Nantinya, 12 trainset itu akan dioperasikan untuk menunjang operasional Kereta Rel Listrik (KRL) lin Cikarang (blue line) dan lin Bogor (red line).
Untuk diketahui sebelumnya, suntikan modal dari negara tersebut sebagaimana tercantum dalam Salinan Peraturan Pemerintah Republik Indonesia No. 51/2025 tentang penambahan PMN ke dalam modal Badan Pengelola Investasi Daya Anagata Nusantara (Danantara) dalam rangka pelaksanaan penugasan oleh KAI.
Adapun, 12 trainset baru itu sepenuhnya diproduksi oleh PT Industri Kereta Api (Persero) atau PT INKA.
Sebelumnya, Public Relations Manager KAI Commuter Leza Arlan menjelaskan, PMN tersebut bukanlah untuk pengadaan trainset atau rangkaian gerbong kereta baru lagi ataupun pengadaan kereta sebagaimana permintaan Prabowo Subianto.
“Tidak termasuk [30 trainset permintaan Prabowo]. Ini masih masuk di PMN pengadaan sarana KRL sebelumnya,” ujarnya kepada Bisnis, Rabu (21/1/2026).
Leza menuturkan, sebelumnya KAI Commuter telah berencana melakukan pengadaan kereta dari China, yakni CRRC Sifang, dan PT INKA. Kereta impor dari China seluruhnya telah datang yang berjumlah 11 trainset.
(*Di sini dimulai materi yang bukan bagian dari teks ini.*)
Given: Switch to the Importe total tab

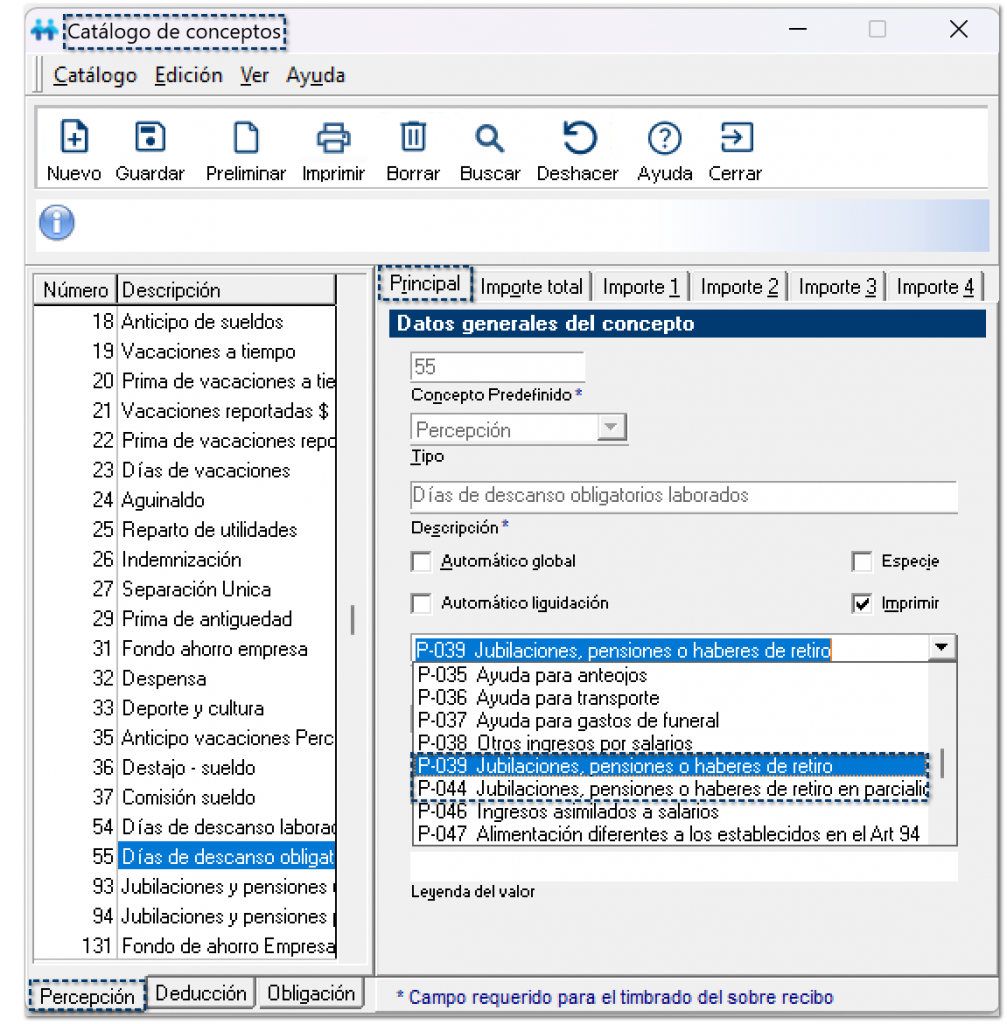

Sementara dari PT INKA baru hadir empat trainset dari rencana 16 trainset.
Dengan demikian, jumlah sarana baru yang telah beroperasi dari replacement KRL yang dikonservasi sebanyak 15 trainset, terdiri dari CLI-125 (CRRC) 11 trainset dan CLI-225 (INKA) 4 trainset.